__Dataset items__:
┄┄┄┄┄┄

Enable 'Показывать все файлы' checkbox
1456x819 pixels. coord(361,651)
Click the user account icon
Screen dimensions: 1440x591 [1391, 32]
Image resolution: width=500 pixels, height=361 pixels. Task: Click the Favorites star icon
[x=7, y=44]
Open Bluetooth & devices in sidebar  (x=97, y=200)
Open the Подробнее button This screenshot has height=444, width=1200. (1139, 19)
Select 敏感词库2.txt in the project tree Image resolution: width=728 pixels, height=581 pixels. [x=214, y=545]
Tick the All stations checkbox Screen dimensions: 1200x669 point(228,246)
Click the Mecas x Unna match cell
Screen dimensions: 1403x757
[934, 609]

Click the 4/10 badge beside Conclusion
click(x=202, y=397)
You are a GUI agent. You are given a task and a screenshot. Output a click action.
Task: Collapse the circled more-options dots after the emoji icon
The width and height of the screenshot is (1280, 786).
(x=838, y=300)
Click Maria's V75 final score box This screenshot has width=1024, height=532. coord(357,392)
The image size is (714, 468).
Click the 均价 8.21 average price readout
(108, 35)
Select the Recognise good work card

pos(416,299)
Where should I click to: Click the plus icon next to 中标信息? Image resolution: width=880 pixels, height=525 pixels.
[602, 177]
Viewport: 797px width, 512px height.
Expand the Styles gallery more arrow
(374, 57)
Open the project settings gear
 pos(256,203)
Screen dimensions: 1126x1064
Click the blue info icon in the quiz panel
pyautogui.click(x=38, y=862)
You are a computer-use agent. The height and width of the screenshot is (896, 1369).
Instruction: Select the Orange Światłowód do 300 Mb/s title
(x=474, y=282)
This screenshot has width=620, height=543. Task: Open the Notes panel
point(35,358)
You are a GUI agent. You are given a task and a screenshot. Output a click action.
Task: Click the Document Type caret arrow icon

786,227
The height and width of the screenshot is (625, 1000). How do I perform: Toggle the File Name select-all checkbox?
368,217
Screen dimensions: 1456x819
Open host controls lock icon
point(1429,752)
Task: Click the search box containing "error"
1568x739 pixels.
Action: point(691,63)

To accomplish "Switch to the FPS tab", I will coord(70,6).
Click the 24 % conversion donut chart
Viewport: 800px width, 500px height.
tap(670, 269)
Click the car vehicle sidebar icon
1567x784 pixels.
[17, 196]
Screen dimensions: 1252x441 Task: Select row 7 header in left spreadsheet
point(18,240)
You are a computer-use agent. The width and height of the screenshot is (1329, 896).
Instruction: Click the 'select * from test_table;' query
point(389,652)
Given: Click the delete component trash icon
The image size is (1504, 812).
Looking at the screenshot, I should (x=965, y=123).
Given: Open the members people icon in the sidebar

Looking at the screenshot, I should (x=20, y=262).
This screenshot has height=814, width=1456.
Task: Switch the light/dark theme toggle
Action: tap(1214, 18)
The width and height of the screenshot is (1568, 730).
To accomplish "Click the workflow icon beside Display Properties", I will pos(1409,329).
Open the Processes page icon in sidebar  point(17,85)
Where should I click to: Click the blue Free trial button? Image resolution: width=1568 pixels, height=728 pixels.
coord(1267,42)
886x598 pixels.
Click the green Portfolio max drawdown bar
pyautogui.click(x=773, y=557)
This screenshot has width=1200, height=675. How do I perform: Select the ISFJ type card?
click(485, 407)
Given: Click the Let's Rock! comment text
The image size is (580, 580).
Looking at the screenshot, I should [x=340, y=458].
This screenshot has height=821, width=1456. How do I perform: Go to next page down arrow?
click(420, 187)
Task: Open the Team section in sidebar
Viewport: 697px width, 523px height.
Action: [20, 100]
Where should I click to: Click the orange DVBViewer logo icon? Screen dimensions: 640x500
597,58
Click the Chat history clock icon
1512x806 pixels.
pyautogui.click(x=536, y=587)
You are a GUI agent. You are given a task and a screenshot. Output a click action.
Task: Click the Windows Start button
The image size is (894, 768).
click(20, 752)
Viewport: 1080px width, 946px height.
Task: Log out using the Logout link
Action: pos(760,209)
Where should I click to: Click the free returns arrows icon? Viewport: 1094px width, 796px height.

┄┄┄┄┄┄

__SHORT TASK__: Rewrite all the records with every "GUI agent" swapped for "screen agent", leaving everything else as it is.

__TASK OUTPUT__:
Enable 'Показывать все файлы' checkbox
1456x819 pixels. coord(361,651)
Click the user account icon
Screen dimensions: 1440x591 [1391, 32]
Image resolution: width=500 pixels, height=361 pixels. Task: Click the Favorites star icon
[x=7, y=44]
Open Bluetooth & devices in sidebar  (x=97, y=200)
Open the Подробнее button This screenshot has height=444, width=1200. (1139, 19)
Select 敏感词库2.txt in the project tree Image resolution: width=728 pixels, height=581 pixels. [x=214, y=545]
Tick the All stations checkbox Screen dimensions: 1200x669 point(228,246)
Click the Mecas x Unna match cell
Screen dimensions: 1403x757
[934, 609]

Click the 4/10 badge beside Conclusion
click(x=202, y=397)
You are a screen agent. You are given a task and a screenshot. Output a click action.
Task: Collapse the circled more-options dots after the emoji icon
The width and height of the screenshot is (1280, 786).
(x=838, y=300)
Click Maria's V75 final score box This screenshot has width=1024, height=532. coord(357,392)
The image size is (714, 468).
Click the 均价 8.21 average price readout
(108, 35)
Select the Recognise good work card

pos(416,299)
Where should I click to: Click the plus icon next to 中标信息? Image resolution: width=880 pixels, height=525 pixels.
[602, 177]
Viewport: 797px width, 512px height.
Expand the Styles gallery more arrow
(374, 57)
Open the project settings gear
 pos(256,203)
Screen dimensions: 1126x1064
Click the blue info icon in the quiz panel
pyautogui.click(x=38, y=862)
You are a computer-use agent. The height and width of the screenshot is (896, 1369).
Instruction: Select the Orange Światłowód do 300 Mb/s title
(x=474, y=282)
This screenshot has width=620, height=543. Task: Open the Notes panel
point(35,358)
You are a screen agent. You are given a task and a screenshot. Output a click action.
Task: Click the Document Type caret arrow icon

786,227
The height and width of the screenshot is (625, 1000). How do I perform: Toggle the File Name select-all checkbox?
368,217
Screen dimensions: 1456x819
Open host controls lock icon
point(1429,752)
Task: Click the search box containing "error"
1568x739 pixels.
Action: point(691,63)

To accomplish "Switch to the FPS tab", I will coord(70,6).
Click the 24 % conversion donut chart
Viewport: 800px width, 500px height.
tap(670, 269)
Click the car vehicle sidebar icon
1567x784 pixels.
[17, 196]
Screen dimensions: 1252x441 Task: Select row 7 header in left spreadsheet
point(18,240)
You are a computer-use agent. The width and height of the screenshot is (1329, 896).
Instruction: Click the 'select * from test_table;' query
point(389,652)
Given: Click the delete component trash icon
The image size is (1504, 812).
Looking at the screenshot, I should (x=965, y=123).
Given: Open the members people icon in the sidebar

Looking at the screenshot, I should (x=20, y=262).
This screenshot has height=814, width=1456.
Task: Switch the light/dark theme toggle
Action: tap(1214, 18)
The width and height of the screenshot is (1568, 730).
To accomplish "Click the workflow icon beside Display Properties", I will pos(1409,329).
Open the Processes page icon in sidebar  point(17,85)
Where should I click to: Click the blue Free trial button? Image resolution: width=1568 pixels, height=728 pixels.
coord(1267,42)
886x598 pixels.
Click the green Portfolio max drawdown bar
pyautogui.click(x=773, y=557)
This screenshot has width=1200, height=675. How do I perform: Select the ISFJ type card?
click(485, 407)
Given: Click the Let's Rock! comment text
The image size is (580, 580).
Looking at the screenshot, I should [x=340, y=458].
This screenshot has height=821, width=1456. How do I perform: Go to next page down arrow?
click(420, 187)
Task: Open the Team section in sidebar
Viewport: 697px width, 523px height.
Action: [20, 100]
Where should I click to: Click the orange DVBViewer logo icon? Screen dimensions: 640x500
597,58
Click the Chat history clock icon
1512x806 pixels.
pyautogui.click(x=536, y=587)
You are a screen agent. You are given a task and a screenshot. Output a click action.
Task: Click the Windows Start button
The image size is (894, 768).
click(20, 752)
Viewport: 1080px width, 946px height.
Task: Log out using the Logout link
Action: pos(760,209)
Where should I click to: Click the free returns arrows icon? Viewport: 1094px width, 796px height.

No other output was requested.